■ LESETEXT ■
┌──

Da saßen sie, die Verlorenen und Verlassenen, die Auswürflinge des unaussprechlichsten Elends, eine Musterkarte von Zerrissenheit und ungewaschener, ungekämmter Verwahrlosung bildend. Sie waren übrigens still und ruhig, fast in peinlicher Weise. Sie harrten dem „Futter“ entgegen. Allmählich trollten noch ein Paar Spätlinge herein, schlotternden Ganges oder mit sonderbar ausgespreizten Beinen. Ein Wald von Haarwuchs bedeckte die Köpfe Aller. Einige trugen Wämmser, die ihnen bis an die Knöchel reichten; die Hosen waren nur noch stückweise zu erkennen. Ein paar hatten kaum das Hemd auf dem Leib, um die Hüften hingen sonderbare Fahnenfetzen; klappernd vor Kälte wackelten sie in den Saal herein und lugten mit thierisch scheuem Blick umher. Einige hatten verkrüppelte Glieder. Die Krücke diente dem Einen oder dem Anderen, um herbeihumpeln zu können; die Mehrzahl schien jedoch kräftigen Gliederbaues zu sein. Man sah blasse, abgehärmte Gesichter, eingefallene Wangen, auch einige Antlitze, auf denen sich, wenn der Schein nicht trog, frühzeitige Verworfenheit malte. Im Ganzen war die Gesichtsfarbe jedoch nicht schlecht; Manche freilich zeigten eine hektische Röthe und geisterhaft glänzende Augen. Es waren ein paar höchst confiscirte Physiognomien, aber auch nicht wenige ausdrucksvolle Köpfe dabei, mit nobel geschnittenen Zügen. Die im Allgemeinen schöne Form des englischen Stammes ließ sich selbst unter diesem Abschaum nicht verkennen. Irländer, däuchte mir, waren kaum da, obwohl diese celtische Nationalität den ärmsten Pöbel Londons bildet. Sie mochten fürchten – und diese Befürchtung, wie sich nachher herausstellte, hatte in der That Viele vom Kommen abgehalten, es sei von der Polizei eine Falle gestellt worden, um bei dieser Gelegenheit einen Fang zu thun oder wenigstens gewissen Geheimnissen der armen Gäuche auf die Spur zu kommen. Der Irländer ist von Herzen gewöhnlich gutmüthiger, als sein englischer Cumpan, aber doch auch wieder eher zum Mißtrauen geneigt.

└──

■ VORLIEGENDES MATERIAL ■
┌──

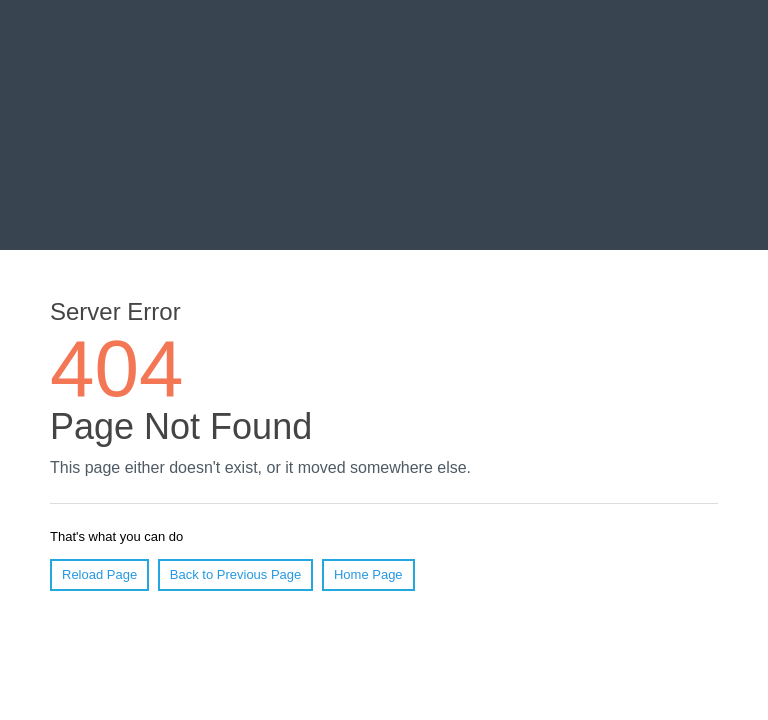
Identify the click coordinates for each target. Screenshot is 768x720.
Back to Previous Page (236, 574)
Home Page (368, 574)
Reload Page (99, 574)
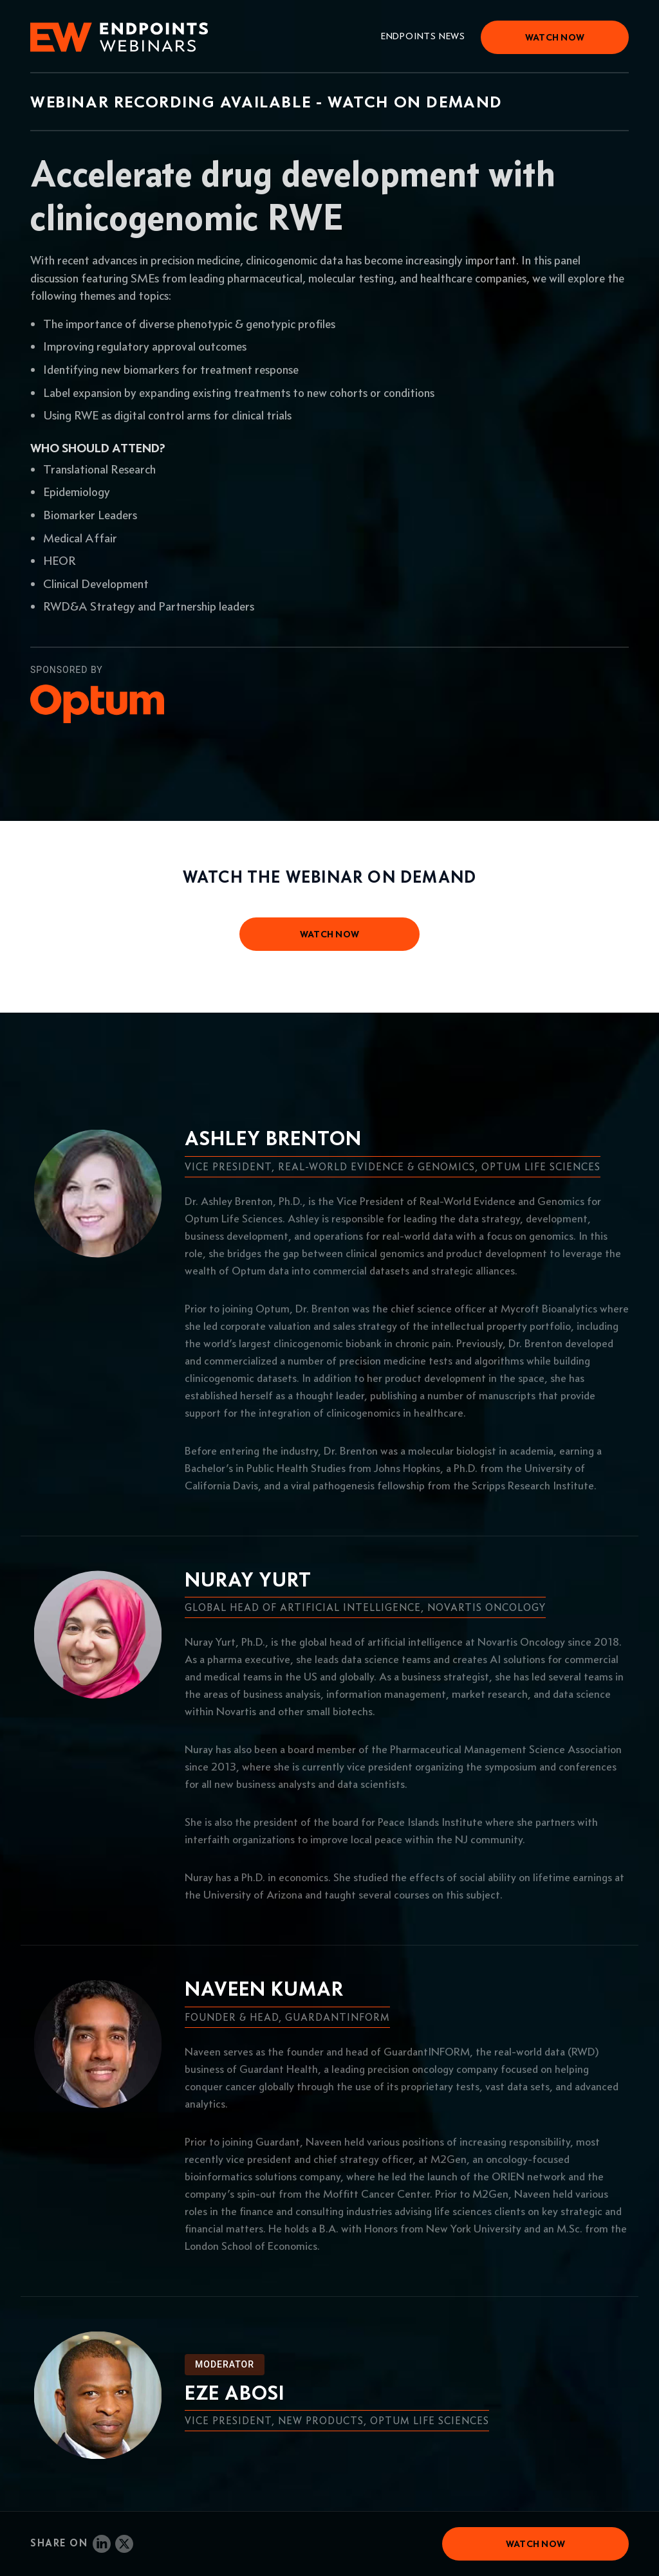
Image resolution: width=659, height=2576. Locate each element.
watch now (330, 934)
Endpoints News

└──

■ ANWEISUNGEN ■
1. Nenne alle Kleidungsstücke und Stofffetzen, die der Text über die Londoner Armen an den Anwesenden erwähnt.
2. Schreibe den Text über die Londoner Armen bitte im Anschluss an seinen letzten Satz fort.
Die Auflistung hat mit dem Text über die Londoner Armen nichts zu tun.

■ ANTWORTEN ■
1. Wämmser, Hosen, Hemd, Fahnenfetzen

2.
Gegen zweihundert Knaben, im Alter bis zu sechszehn Jahren, waren an den Tischen versammelt. An einem Ende des Saales saßen achtzig reguläre Bewohner des Zufluchtshauses beisammen, und der Contrast zwischen diesen gewaschenen, gekämmten, anständig gekleideten Jungen, die doch ehemals gerade solche verstruppte Straßenwildlinge gewesen waren, und den zur Speisung geladenen Lazarussen war außerordentlich. Zwanzig Knaben des Zufluchtshauses machten die Aufwärter. Das Abendessen bestand aus einer schönen Portion saftigen Rindfleisches, mit einem Laibchen Weißbrod, einer kleinen Kanne Kaffee und einem Pfund Plumpudding. Ein stämmiger Krieger hatte nicht mehr verzehren können.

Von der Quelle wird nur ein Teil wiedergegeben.